Il rappresentante della Santa Sede ha inoltre testimoniato come  il dialogo interreligioso «spinga ad ascoltare e a conoscere meglio l’altro, a pensare prima di giudicare e a presentare il contenuto della nostra fede e le nostre ragioni per poter vivere con gentilezza e rispetto». Il frutto di questi atteggiamenti, ha ricordato ancora Tauran, è contribuire a ridare a Dio il luogo che merita, ispirando il valore della fraternità, assicurando la saggezza e il coraggio, aspetti imprescindibile per poter passare dal pensiero e dalle parole all’agire.

Colpisce anche quanto ha affermato il Dr. Sammak, musulmano libanese, che non ha avuto timore di riconoscere come i rapporti fra le religioni siano fragili e vulnerabili. «Il dialogo è l’arte di cercare la verità nel punto di vista dell’altro – afferma Sammak –. Il mondo oggi non è più diviso in blocchi, ma ha un volto multiplo e mette in evidenza le varie differenze».
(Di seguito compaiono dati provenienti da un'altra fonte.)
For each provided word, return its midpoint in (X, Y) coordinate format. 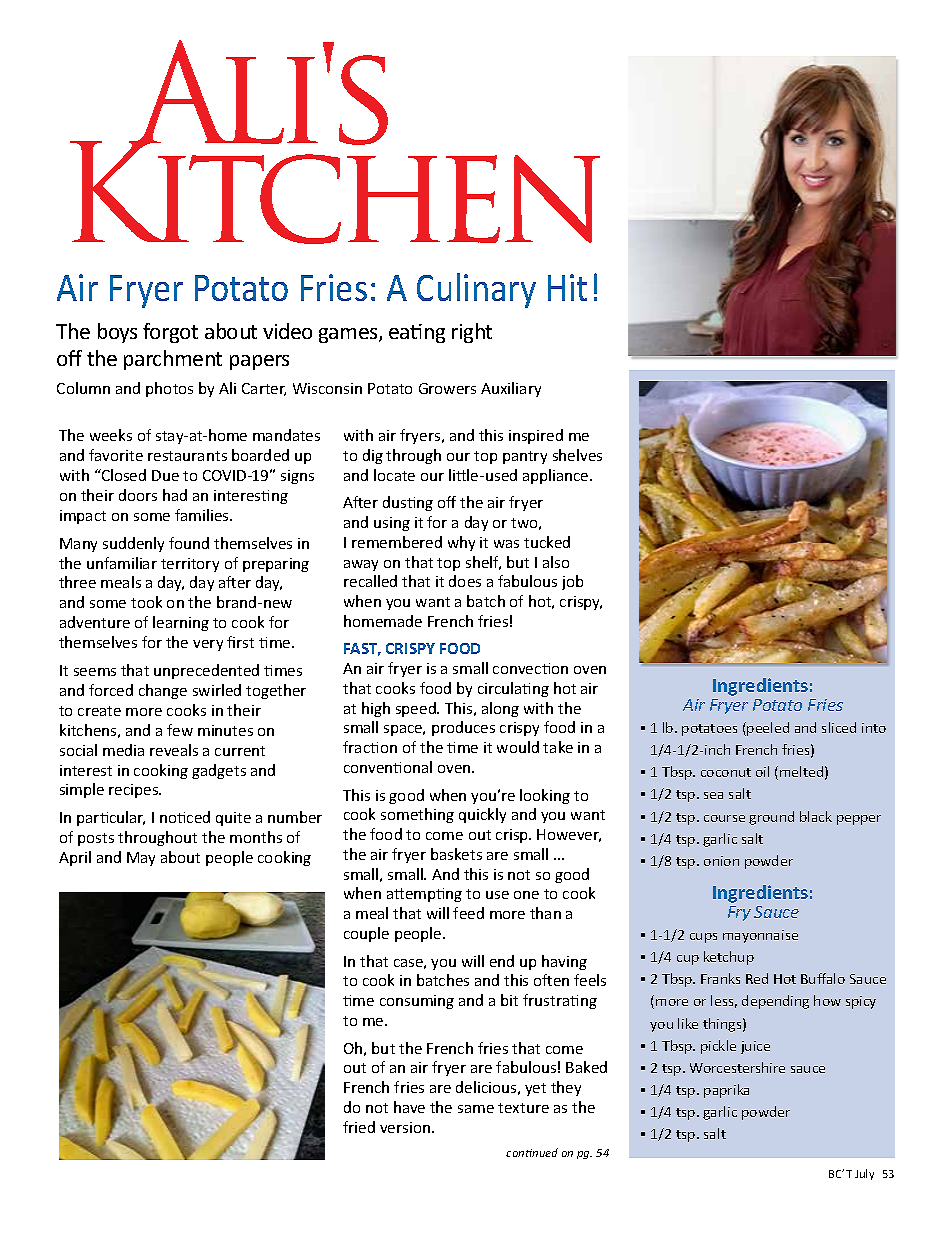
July (864, 1174)
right (472, 333)
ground (771, 818)
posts (96, 839)
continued (532, 1152)
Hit (567, 287)
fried (359, 1127)
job (572, 582)
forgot (170, 333)
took (146, 602)
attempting (424, 895)
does (465, 581)
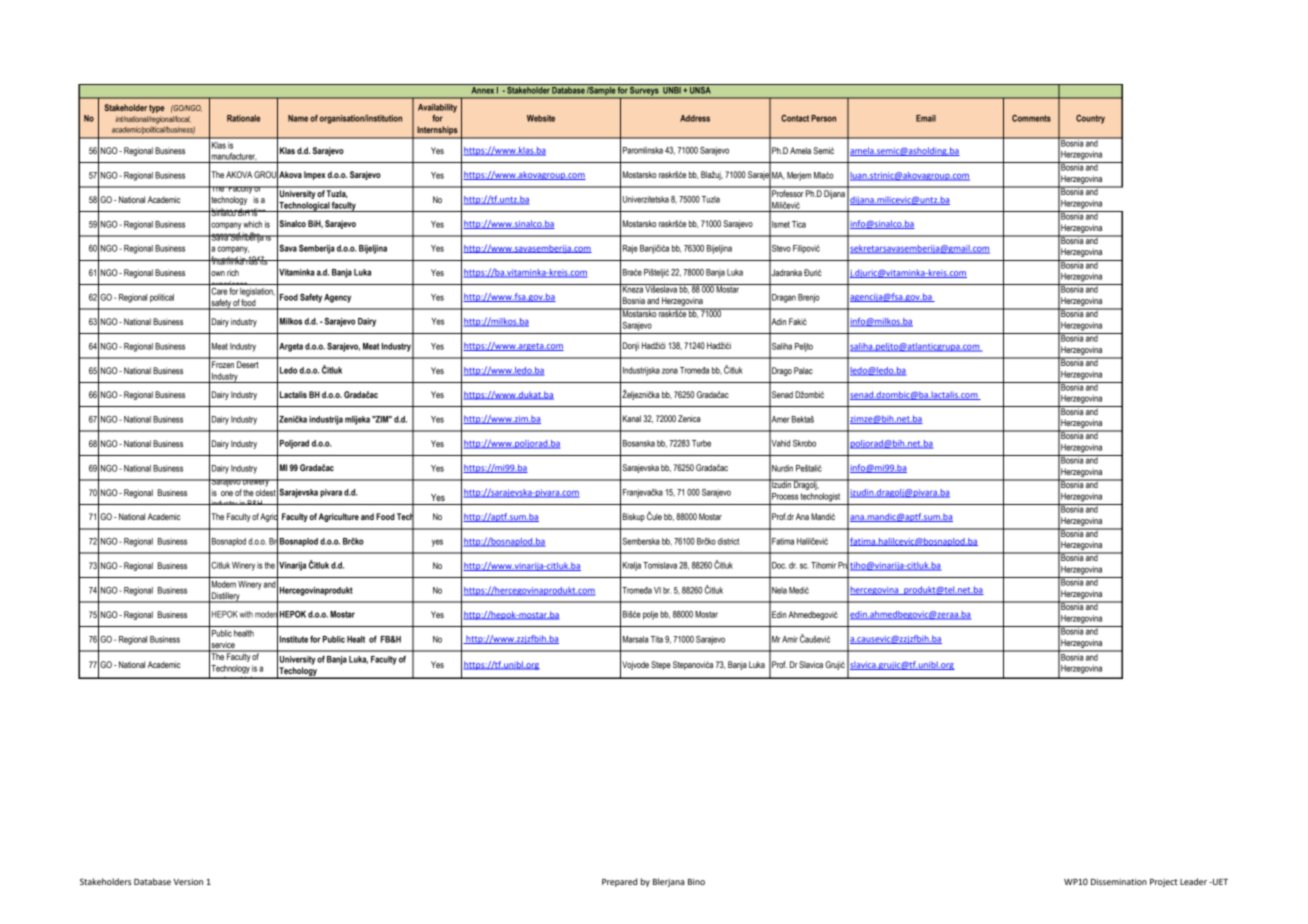 The image size is (1308, 924). I want to click on Country, so click(1090, 119).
Nei due giorni di lavoro si sono alternati momenti di carattere istituzionale con interventi di amministratori di vari Paesi, coinvolti nelle politiche educative dei rispetti governi, a workshop che hanno dato voce a ciascuno dei partecipanti nell’affrontare i nodi – e sono molti – ancora legati all’immagine di chi non è come noi. Il convegno ha dato una chiara coscienza di quanto ancora ci sia da fare di fronte all’incontro-scontro provocato soprattutto dai flussi migratori. Ma ha anche fornito una mappa dell’impegno di singoli, gruppi, governi locali e nazionali alla trasformazione dei processi educativi verso la scoperta dell’altro come di un altro me.